The overhead line or trolleybus boomed in Germany in the 50s and 60s. In most cities, they were gradually replaced by the clearly more flexible diesel buses. Of the remaining trolleybus systems, this has the longest tradition in Eberswalde. Here the so-called “Strippenexpress” runs since 1940. In Esslingen at the Neckar, they were put into service in 1944. Die Solingen “Stangentaxis” were added in 1952. Since then, the rolling stock in these cities has been repeatedly renewed and modernized.
Also, a view of international projects shows that the trolleybus is by no means dead. Most cities in Europe introduced the system in the 40’s and 50’s of the last century. These included Salzburg (1940), Arnhem (1949) and Athens (1954). But new projects also originate from more recent times: Córdoba, Argentina, introduced the first one in 1989, Pazardzhik, Bulgaria, 1993, Quito, Ecuador, 1995, Tateyama, Japan, 1996, Lecce, Italy, 2012, Marrakech, Morocco, 2017, etc.
Also, read about Heliox bus charging systems
Drive and load, use the most valuable resource efficiently
There are many battery and charging concepts for electric buses. The spectrum ranges from vehicles that complete their route with a single battery charge and are charged overnight to flash charging at bus stops and charging at the end points of the routes. What they all have in common is that the vehicles do not drive when charging, but stand still. As a result, they usually cause double purchases. They also make insufficient use of the operator’s most valuable resource in developed countries: the driver.

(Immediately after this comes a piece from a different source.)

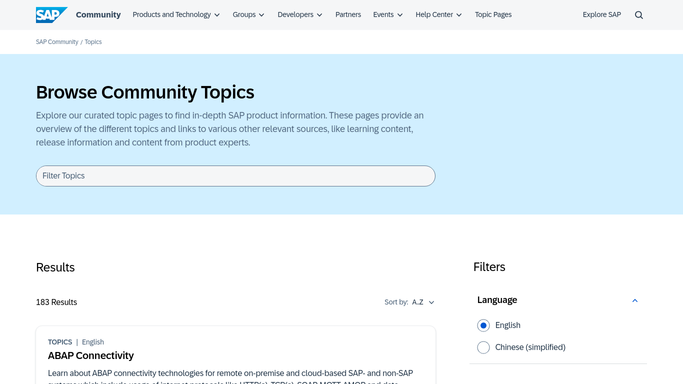
Task: Open the ABAP Connectivity topic
Action: [x=91, y=356]
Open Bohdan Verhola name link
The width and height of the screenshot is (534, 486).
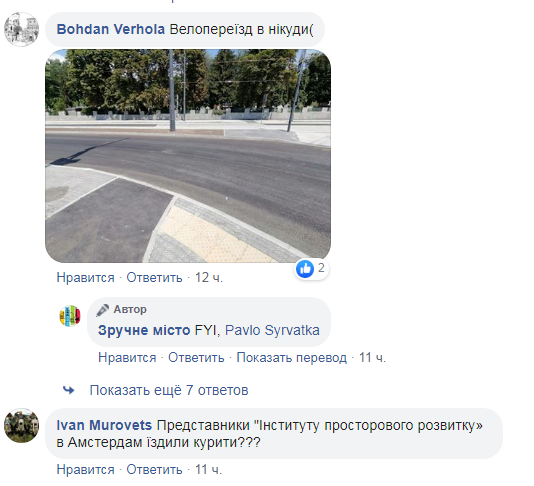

Catenary buses or trolleybuses are supplied with electricity during the journey. A particularly flexible variant is the combination of overhead line and battery. The new In Motion Charging concept (IMC500) from Knorr-Bremse, for example, offers this. The system from the Munich-based manufacturer supplies all subsystems of the vehicle via the overhead line while the vehicle is in motion and simultaneously charges the batteries. On routes without overhead lines, the bus then runs on battery power. Advantages: The battery can be smaller than that of a pure overnight charger, and downtimes for charging can be completely eliminated. In addition, the higher the charging power, the less time the vehicle needs under the overhead line and the less overhead line has to be installed. With the IMC500 the trolleybus needs only an overhead line distance of approximately 20% of the total distance. Thus the infrastructure costs can be further minimized.
Cost-effective alternative to tram
The latest achievement is the Obus system in Linz: an IMC500 double-articulated trolleybus with a length of 24 metres and space for 180 passengers. This is how the latest trolleybus comes along as a cost-effective alternative to a tram. By the end of 2018, ten to fifteen further trolleybuses are to follow. In Linz, there are definitely no discussions about diesel driving bans.